Task directions
Extend the article on Cloud Gate Dance Theatre's new piece, Send in a Cloud, beginning after its last sentence.

Document passage
Cloud Gate Dance Theatre is to present a new introspective piece next month that would reflect the wide range of human emotions, the theater said on Tuesday.
Artistic Director Cheng Tsung-lung (鄭宗龍) said he hoped that the audience would find the piece, titled Send in a Cloud, emotionally touching.
The troupe tried new approaches during the past two years, as the COVID-19 pandemic disrupted its plans, Cheng said.
Photo courtesy of Cloud Gate Dance Theatre via CNA
Having to postpone or cancel tours in Taiwan and abroad gave him time to work more closely with the group’s 25 dancers and learn more about them, he said.
To create Send in a Cloud, Cheng tapped into each dancer’s personal experiences, personality and stories to present different emotions, which he said yielded unexpected results.
As two groups of dancers would perform on a Taiwan tour next month and in May, he created two versions of the piece, depending on which group is performing, he said.
Multimedia artist Chou Tung-yen (周東彥) asked the dancers to create drawings, which would be incorporated into projections to complement the performances, he said.

Collected data
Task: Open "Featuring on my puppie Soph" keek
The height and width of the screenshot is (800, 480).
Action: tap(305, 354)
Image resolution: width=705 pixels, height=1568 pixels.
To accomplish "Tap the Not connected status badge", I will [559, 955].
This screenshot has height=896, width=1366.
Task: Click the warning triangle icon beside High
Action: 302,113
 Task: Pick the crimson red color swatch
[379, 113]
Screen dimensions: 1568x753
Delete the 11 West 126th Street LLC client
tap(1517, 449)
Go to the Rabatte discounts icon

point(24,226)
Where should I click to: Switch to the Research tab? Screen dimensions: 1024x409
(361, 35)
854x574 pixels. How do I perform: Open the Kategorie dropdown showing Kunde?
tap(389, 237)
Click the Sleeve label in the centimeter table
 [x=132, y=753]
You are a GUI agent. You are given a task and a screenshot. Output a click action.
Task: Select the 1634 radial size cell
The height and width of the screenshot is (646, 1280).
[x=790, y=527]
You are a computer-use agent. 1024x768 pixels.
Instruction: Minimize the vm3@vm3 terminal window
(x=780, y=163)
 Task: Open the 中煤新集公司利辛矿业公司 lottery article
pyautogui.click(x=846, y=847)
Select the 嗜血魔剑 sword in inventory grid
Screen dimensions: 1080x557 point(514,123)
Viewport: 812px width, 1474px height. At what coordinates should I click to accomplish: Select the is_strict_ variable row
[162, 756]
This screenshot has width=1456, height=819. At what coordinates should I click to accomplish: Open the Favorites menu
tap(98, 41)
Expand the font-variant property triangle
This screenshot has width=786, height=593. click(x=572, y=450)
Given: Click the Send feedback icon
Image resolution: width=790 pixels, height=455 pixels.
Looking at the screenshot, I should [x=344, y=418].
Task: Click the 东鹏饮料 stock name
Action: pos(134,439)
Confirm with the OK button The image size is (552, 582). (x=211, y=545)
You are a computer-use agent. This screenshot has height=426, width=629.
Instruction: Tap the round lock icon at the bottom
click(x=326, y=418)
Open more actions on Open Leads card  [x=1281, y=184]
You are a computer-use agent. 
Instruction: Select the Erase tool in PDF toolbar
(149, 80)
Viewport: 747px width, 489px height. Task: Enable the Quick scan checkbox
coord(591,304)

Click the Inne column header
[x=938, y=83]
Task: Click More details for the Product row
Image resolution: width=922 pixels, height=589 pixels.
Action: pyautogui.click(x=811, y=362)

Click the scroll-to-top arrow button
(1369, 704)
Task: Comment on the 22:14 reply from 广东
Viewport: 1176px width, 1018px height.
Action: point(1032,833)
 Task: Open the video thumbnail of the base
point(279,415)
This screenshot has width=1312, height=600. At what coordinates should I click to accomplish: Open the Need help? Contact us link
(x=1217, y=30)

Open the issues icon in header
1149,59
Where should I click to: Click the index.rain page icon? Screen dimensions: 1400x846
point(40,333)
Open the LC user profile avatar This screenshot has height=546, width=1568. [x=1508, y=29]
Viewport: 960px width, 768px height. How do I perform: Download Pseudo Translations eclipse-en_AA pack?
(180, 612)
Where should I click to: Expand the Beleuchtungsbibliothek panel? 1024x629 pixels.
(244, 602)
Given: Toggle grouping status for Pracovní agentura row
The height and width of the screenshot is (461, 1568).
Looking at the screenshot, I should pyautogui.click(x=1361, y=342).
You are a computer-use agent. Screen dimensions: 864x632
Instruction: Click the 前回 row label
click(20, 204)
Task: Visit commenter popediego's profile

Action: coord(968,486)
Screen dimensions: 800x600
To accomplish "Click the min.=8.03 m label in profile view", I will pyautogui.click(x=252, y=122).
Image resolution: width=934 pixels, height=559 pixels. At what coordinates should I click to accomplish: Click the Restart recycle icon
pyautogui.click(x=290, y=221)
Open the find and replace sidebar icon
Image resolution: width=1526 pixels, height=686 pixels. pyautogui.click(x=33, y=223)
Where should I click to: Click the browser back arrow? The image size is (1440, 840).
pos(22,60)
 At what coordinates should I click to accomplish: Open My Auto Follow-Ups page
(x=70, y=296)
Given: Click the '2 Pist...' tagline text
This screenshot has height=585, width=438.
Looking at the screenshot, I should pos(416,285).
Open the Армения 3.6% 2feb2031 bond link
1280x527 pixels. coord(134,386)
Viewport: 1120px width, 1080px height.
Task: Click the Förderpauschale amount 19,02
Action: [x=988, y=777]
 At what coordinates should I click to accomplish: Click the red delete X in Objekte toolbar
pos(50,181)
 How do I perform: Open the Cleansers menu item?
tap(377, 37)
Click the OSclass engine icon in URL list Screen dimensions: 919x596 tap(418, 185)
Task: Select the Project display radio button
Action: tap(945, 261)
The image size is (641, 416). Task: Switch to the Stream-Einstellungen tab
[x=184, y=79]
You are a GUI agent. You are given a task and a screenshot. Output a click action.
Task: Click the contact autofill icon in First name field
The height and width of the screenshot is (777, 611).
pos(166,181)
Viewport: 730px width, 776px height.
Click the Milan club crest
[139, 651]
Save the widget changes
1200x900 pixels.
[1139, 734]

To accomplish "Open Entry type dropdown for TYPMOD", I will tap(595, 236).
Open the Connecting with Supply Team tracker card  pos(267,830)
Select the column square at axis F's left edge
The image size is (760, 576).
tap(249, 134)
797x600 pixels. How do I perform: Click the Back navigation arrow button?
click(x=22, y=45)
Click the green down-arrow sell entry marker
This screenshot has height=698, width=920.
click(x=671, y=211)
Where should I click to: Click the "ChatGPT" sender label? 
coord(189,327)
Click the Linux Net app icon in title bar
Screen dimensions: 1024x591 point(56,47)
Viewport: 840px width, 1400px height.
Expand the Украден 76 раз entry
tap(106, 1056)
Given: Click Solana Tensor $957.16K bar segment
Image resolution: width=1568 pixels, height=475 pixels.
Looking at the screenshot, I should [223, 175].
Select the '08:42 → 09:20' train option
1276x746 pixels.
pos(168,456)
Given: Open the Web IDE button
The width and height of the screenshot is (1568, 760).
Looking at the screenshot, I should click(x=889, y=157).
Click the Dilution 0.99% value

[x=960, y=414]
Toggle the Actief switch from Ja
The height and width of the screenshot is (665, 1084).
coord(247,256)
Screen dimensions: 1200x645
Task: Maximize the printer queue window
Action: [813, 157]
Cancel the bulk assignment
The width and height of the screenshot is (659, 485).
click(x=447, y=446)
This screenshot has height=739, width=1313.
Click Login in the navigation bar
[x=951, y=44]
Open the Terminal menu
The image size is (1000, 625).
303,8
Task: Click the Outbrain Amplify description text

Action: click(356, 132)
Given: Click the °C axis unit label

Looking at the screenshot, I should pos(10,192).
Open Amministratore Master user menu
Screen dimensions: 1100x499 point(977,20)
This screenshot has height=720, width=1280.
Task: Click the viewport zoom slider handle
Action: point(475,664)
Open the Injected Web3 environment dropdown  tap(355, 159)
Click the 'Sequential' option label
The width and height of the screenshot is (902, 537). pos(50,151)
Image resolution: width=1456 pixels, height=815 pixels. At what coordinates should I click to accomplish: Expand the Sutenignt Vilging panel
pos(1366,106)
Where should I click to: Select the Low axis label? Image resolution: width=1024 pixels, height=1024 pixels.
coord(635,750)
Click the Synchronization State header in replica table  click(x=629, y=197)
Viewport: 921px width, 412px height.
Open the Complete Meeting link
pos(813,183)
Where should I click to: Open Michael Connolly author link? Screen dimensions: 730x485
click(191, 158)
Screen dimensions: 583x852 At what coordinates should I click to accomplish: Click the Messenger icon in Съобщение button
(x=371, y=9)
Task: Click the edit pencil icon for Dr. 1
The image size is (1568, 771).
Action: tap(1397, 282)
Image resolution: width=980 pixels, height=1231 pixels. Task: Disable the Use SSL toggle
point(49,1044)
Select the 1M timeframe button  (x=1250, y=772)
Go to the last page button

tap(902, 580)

Answer section
The two versions share the use of Johann Sebastian Bach’s Six Solo Cello Suites arranged and performed by Japanese musician Yasuaki Shimizu with his group, the Saxophonettes, Cloud Gate said, adding that it is also working with Grammy Award-winning sound designer Marcelo Anez.
Send in a Cloud is to premiere at the National Theater in Taipei with four performances from April 15 to 17, before one team of dancers would give two performances at the National Taichung Theater on April 30 and May 1, and the other would give two performances at the National Kaohsiung Center for the Arts on May 7 and 8.
Tickets are available through the OpenTix ticketing service.
Including the eight shows of Send in a Cloud, Cloud Gate is planning 107 performances this year, including local and US tours of Cheng’s 2016 work 13 Tongues (十三聲) starting in June, the group said.
The 2016 piece was on a seven-venue Taiwan tour from April to June last year, when Cloud Gate in the middle of May canceled all further performances due to a nationwide COVID-19 outbreak.